The Guinness Book of World Records has confirmed that the giant camera and 2,500-square-foot photograph warrants consideration as a new world record. The rigorous certification process is already underway and should be confirmed upon completion.
This record-setting effort brims with challenges in turning a giant aircraft hangar into the world’s largest Pinhole Camera and utilizing it to produce the largest single photograph ever made on a single light sensitized surface. The purpose of this undertaking is to both celebrate the past while commemorating the beginning transition of MCAS El Toro into Heritage Fields, and the Orange County Great Park. In an era when miniature cameras, digital photography and instant results prevail, this process will require a minimum of three months to complete; requiring a 10 to 14 day exposure directly onto a 25’ high by 100’ long piece of specially created light-sensitive fabric as a one-of-a-kind photographic print. The resulting photograph will feature the former air control tower, the runways, and the open expanse that will become the heart of the Orange County Great Park. The coastal hills and the buildings surrounding the Irvine Spectrum will frame the view as a distant backdrop.

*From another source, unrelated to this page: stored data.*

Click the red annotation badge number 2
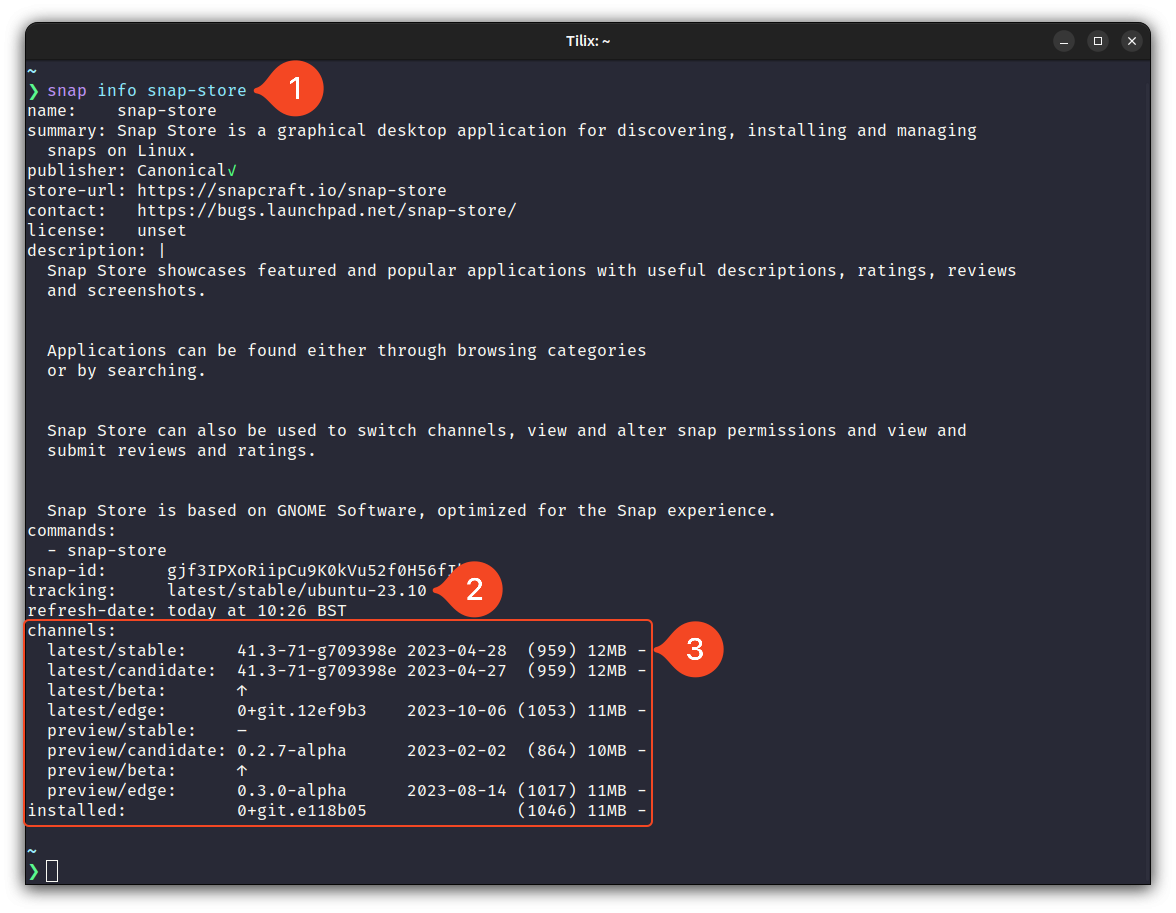 [475, 589]
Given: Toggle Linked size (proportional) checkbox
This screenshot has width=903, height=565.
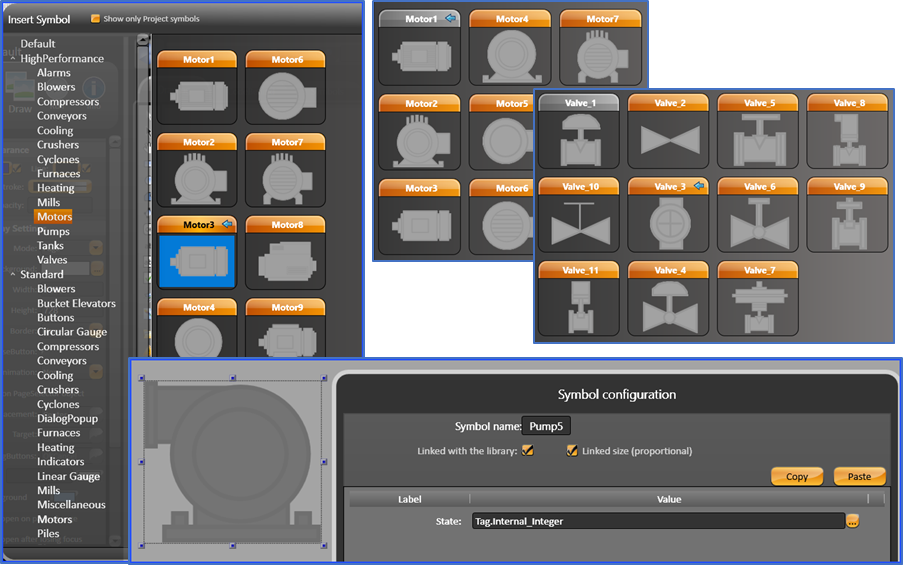Looking at the screenshot, I should click(x=572, y=451).
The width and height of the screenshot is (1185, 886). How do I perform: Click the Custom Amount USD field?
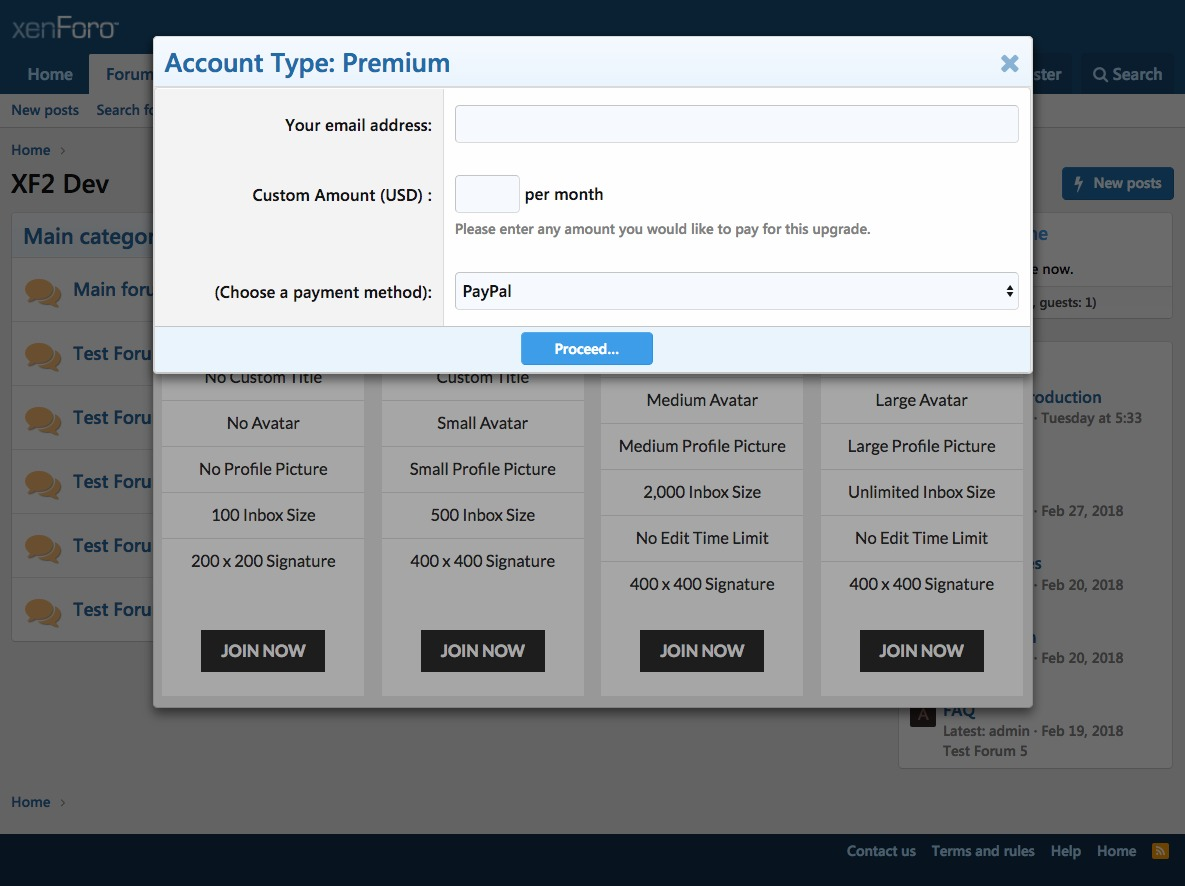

The process of making this camera and photograph will, itself, be of historical significance, and has the potential to generate tremendous regional, national, and international attention. The project employs the principles of the first cameras at a vastly enlarged scale. The Camera Obscura (Latin for “dark room”) has been known for several thousand years—long before light sensitive materials and glass lenses were discovered. It is, in fact, the original design from which all cameras have evolved. During the Renaissance, camera obscuras, employing pinholes for lenses were used to help draw more accurate images with correct perspective. The notebooks of Leonardo Da Vinci include sketches of two such camera obscuras. When light is controlled through a pinhole (or lens) as it enters a darkened chamber, an inverted image of what is outside appears on the opposite wall where it may be drawn on paper or captured by light-sensitive materials such as film. The Legacy Project is dramatically expanding this concept by turning an actual airplane hangar into a gigantic camera obscura.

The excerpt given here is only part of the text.